Even if one must concede that his academic paper is informed by old-fashioned hometown pride and even a bit of payback for decades of smug put-downs by those in boom towns, Mr. Carter has a serious point to make.
"We cannot undo the post-1950 development patterns that led to these regional inequities, but we can provide strategies for rebirth of our industrial heartland in the post-industrial economy, especially if redevelopment is tackled on a regional basis, not just in the central cities.
"The regional cities of the 'Water Belt' may now, half a century later, have regained a competitive advantage. They have space to grow internally on vacant and under-utilized land. They have adaptable buildings and neighborhoods. They have roads and utilities in place. They have strong institutional resources. They are places of authenticity and heritage. They have the persistence, strength and resiliency of the people who did not leave. They have water.''
The two most vital resources going forward -- energy and water -- are in abundance here, Mr. Carter notes. He points also to a recent Pennsylvania Economy League analysis advanced by the Allegheny Conference that points to our region's diverse sources of energy: coal, natural gas, nuclear power and, lately, wind and solar. Just extracting natural gas from the Marcellus Shale, while presenting a number of environmental problems, should continue to generate billions of dollars in value and tens of thousands of jobs.

## SHORT TASK A
Name every energy source the Water Belt passage lists for the region.
## SHORT TASK B
Resume the Water Belt passage, starting after its final sentence.
The items after this point are separate from the Water Belt passage.

## STORED RECORDS
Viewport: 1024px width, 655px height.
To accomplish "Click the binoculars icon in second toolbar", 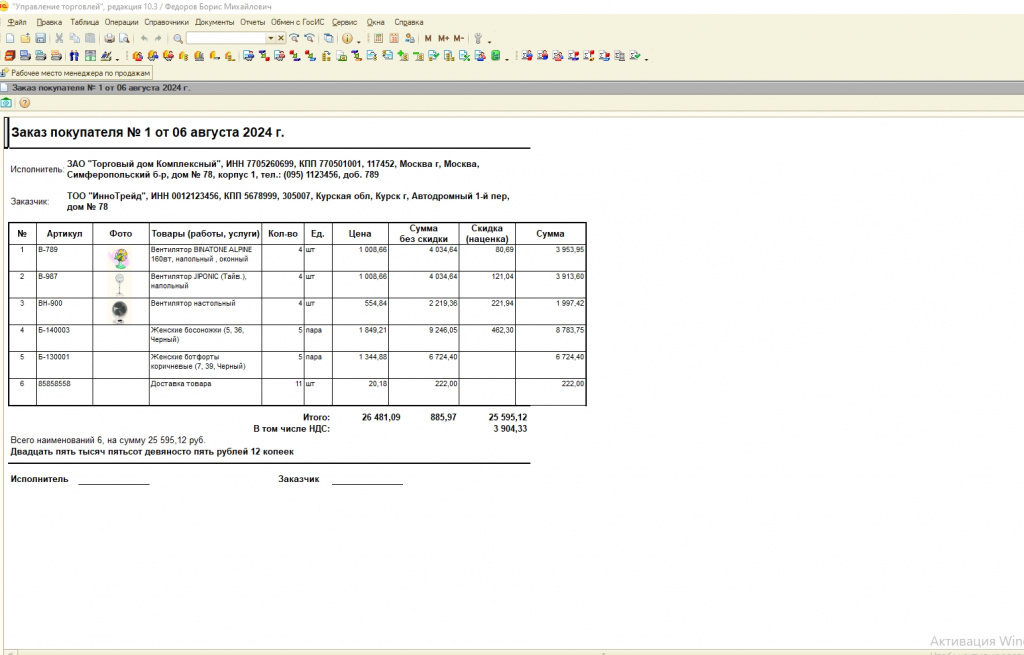I will pyautogui.click(x=74, y=55).
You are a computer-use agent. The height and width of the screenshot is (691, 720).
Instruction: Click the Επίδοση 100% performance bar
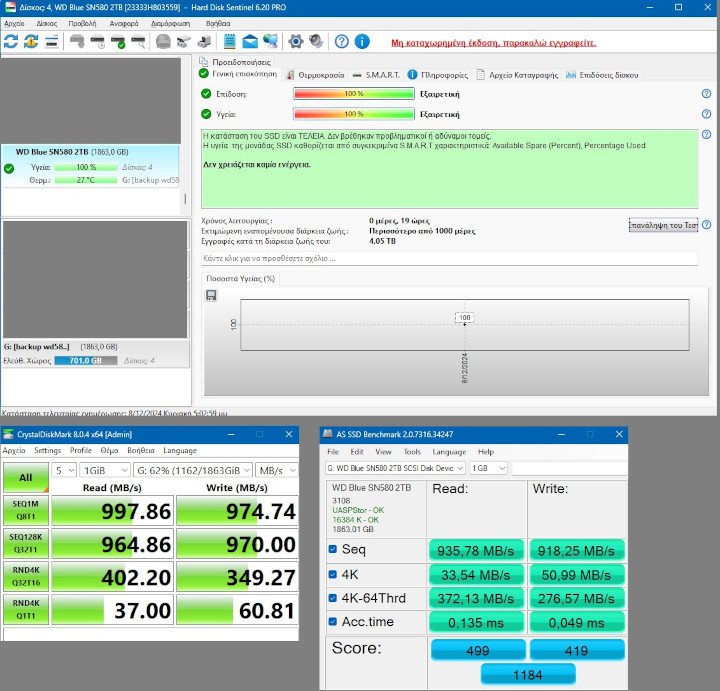click(x=353, y=93)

## WRITTEN REPLY A
Coal, natural gas, nuclear power, wind, and solar.

## WRITTEN REPLY B
Our set-up also allows us to get around with a smaller carbon footprint because we became a big metropolis before the automobile became the only way to travel.
So roll the phrases around on your tongue for a while and see how they feel: "Water Belt'' and "Drought Belt.'' Makes you feel almost as smug as a Texan, doesn't it? And if it is overstating the situation, well, "Rust Belt'' did, too.
The kid from East Liberty smiles and says of his new way of looking at the old Sun Belt, "I think they deserve a pejorative, don't you?"